# YOUR INSTRUCTIONS
Put everything from the line containing "The height and width of the screenshot is (233, 299)." down to the end of the material into a two-column CSV with the columns "request" and "location", one row per request, with each text in a single quoted field and line breaks replaced by spaces. Leave the pictures out.

(Text and item location entries)

──────

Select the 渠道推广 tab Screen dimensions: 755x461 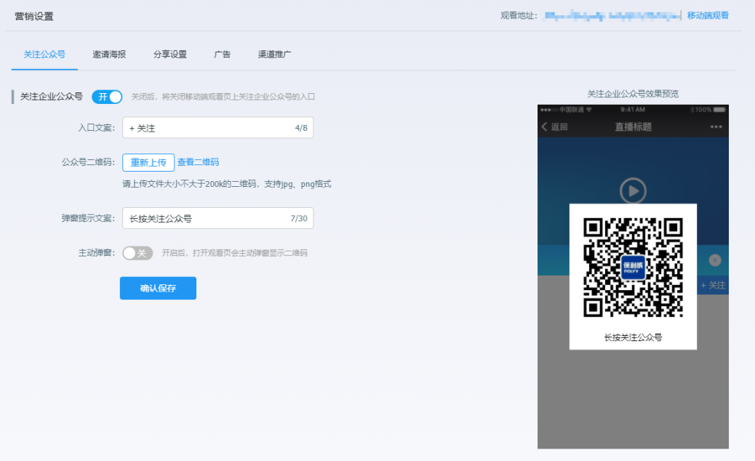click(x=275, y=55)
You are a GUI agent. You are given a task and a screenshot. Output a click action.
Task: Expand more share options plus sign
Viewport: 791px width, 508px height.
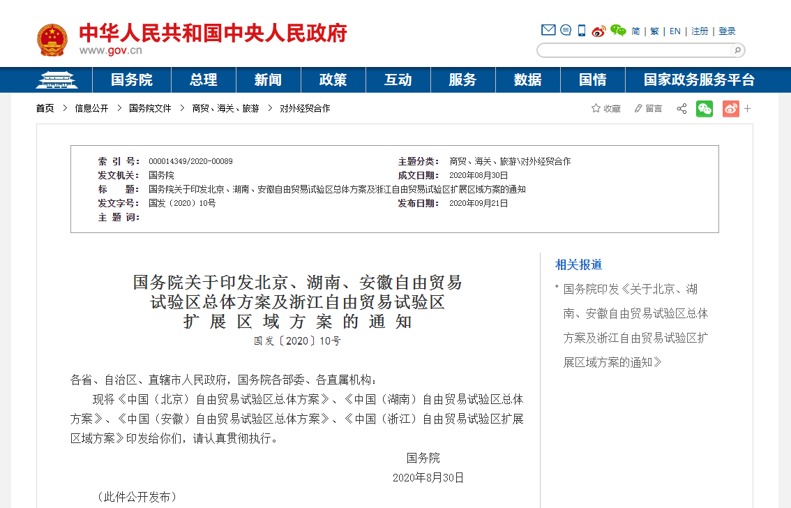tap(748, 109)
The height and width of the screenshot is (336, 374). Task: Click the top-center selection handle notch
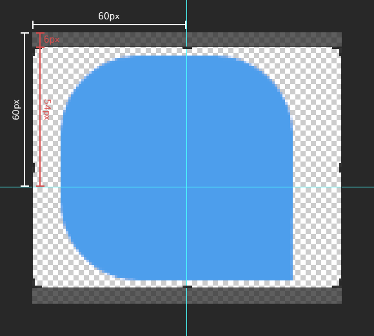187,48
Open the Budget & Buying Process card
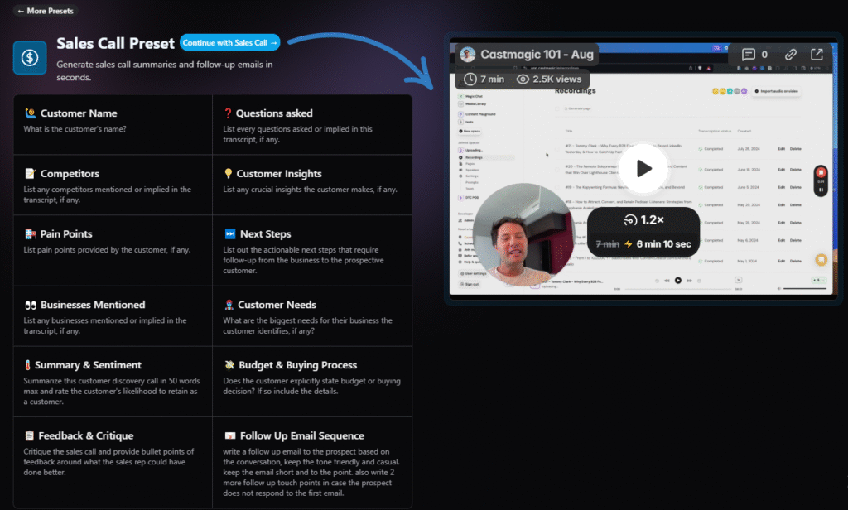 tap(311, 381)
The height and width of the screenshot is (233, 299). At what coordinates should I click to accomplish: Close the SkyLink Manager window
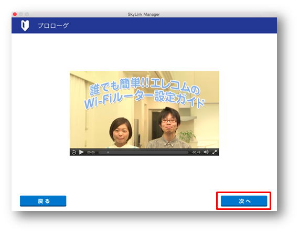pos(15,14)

──────

# CORRECT RESULT
request,location
"The height and width of the screenshot is (233, 299). At what coordinates should I click to accomplish: Close the SkyLink Manager window","pos(15,14)"